Subsection close-out (08.4) — MANDATORY before starting the next subsection. Run /improve-tooling retrospectively on THIS subsection’s debugging journey (per .claude/skills/improve-tooling/SKILL.md “Per-Subsection Workflow”): which diagnostics/ scripts you ran, where you added dbg!/tracing calls, where output was hard to interpret, where test failures gave unhelpful messages, where you ran the same command sequence repeatedly. Forward-look: what tool/log/diagnostic would shorten the next regression in this code path by 10 minutes? Implement improvements NOW (zero deferral) and commit each via SEPARATE /commit-push using a valid conventional-commit type (build(diagnostics): ... — surfaced by section-08.4 retrospective — build/test/chore/ci/docs are valid; tools(...) is rejected by the lefthook commit-msg hook). Mandatory even when nothing felt painful. If genuinely no gaps, document briefly: “Retrospective 08.4: no tooling gaps”. Update this subsection’s status in section frontmatter to complete.
/sync-claude section-close doc sync — verify Claude artifacts across all section commits. Map changed crates to rules files, check CLAUDE.md, canon.md. Fix drift NOW.
Repo hygiene check — run diagnostics/repo-hygiene.sh --check and clean any detected temp files.

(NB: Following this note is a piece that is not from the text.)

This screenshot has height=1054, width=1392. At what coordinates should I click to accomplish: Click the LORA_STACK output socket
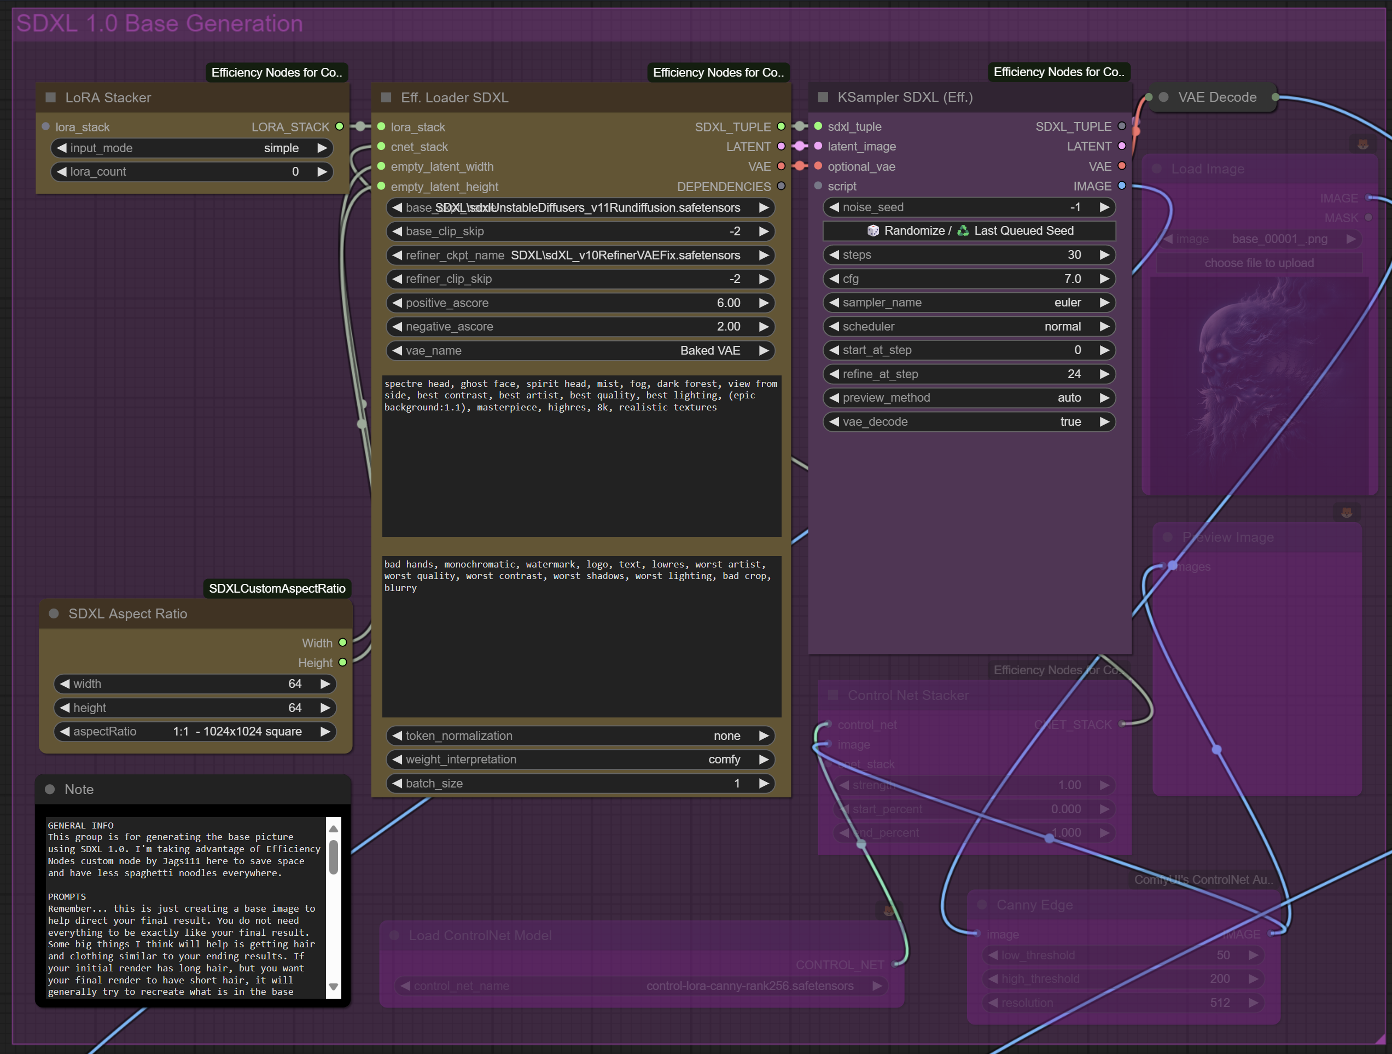click(340, 127)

08.5 Function Size Violations (31+ functions >100 lines)

Context: The overview tracks “Functions >100 lines: 31+” as a metric, and CLAUDE.md mandates “functions < 100 lines (target < 50).” These functions violate the coding guidelines and indicate functions that mix concerns or implement complex algorithms without helper extraction.

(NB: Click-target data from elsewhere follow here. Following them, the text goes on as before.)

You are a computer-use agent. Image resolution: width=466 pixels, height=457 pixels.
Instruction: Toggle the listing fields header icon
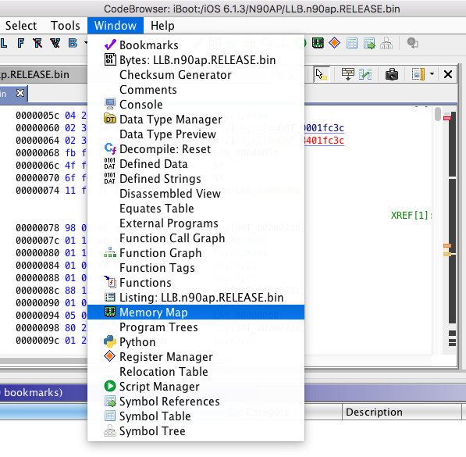(347, 74)
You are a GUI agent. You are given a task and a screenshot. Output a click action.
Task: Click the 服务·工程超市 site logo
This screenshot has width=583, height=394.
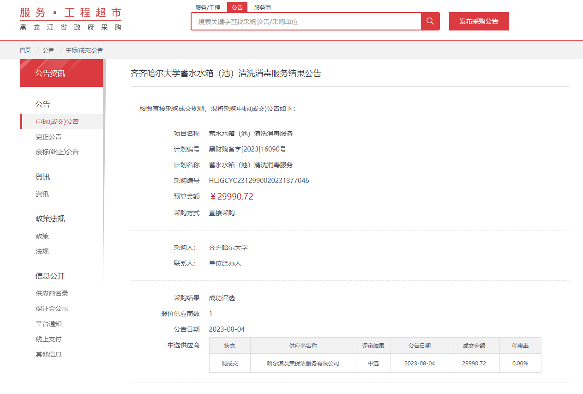71,19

08.R Third Party Review Findings

None.

08.T Test Strategy

This section is pure file/function splitting with zero behavioral change. High volume of moves means high risk of broken imports.

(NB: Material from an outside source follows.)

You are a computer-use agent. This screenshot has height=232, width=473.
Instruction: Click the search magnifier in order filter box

Intermediate test gates are mandatory. Run timeout 150 cargo test -p <crate> after EVERY file split within that crate. Do not batch multiple splits before testing.
After completing each sub-section (08.1-08.5), run timeout 150 ./test-all.sh
After all splits, verify debug AND release: timeout 150 cargo b --release && timeout 150 ./test-all.sh
Structural verification after all splits:
- find compiler/ -name "*.rs" -not -path "*/test*" -not -path "*/bench*" -not -path "*/target/*" | while read f; do lines=$(wc -l < "$f"); if [ "$lines" -gt 500 ]; then echo "$lines $f"; fi; done | sort -rn shows only exempted files

08.N Completion Checklist

Zero production files >500 lines (excluding validated data table exemptions)
Zero production functions >100 lines (excluding validated exemptions with // SIZE EXEMPTION: comments)
All splits use mod + submodule pattern (no re-export hacks)
timeout 150 ./test-all.sh passes
Debug AND release builds pass
./clippy-all.sh clean
/tpr-review covering Section 08
/impl-hygiene-review
/improve-tooling retrospective completed — MANDATORY at section close, after both reviews are clean. Reflect on the section’s debugging journey (which diagnostics/ scripts you ran, which command sequences you repeated, where you added ad-hoc dbg!/tracing calls, where output was hard to interpret) and identify any tool/log/diagnostic improvement that would have made this section materially easier OR that would help the next section touching this area. Implement every accepted improvement NOW (zero deferral) and commit each via SEPARATE /commit-push. The retrospective is mandatory even when nothing felt painful — that is exactly when blind spots accumulate. See .claude/skills/improve-tooling/SKILL.md “Retrospective Mode” for the full protocol.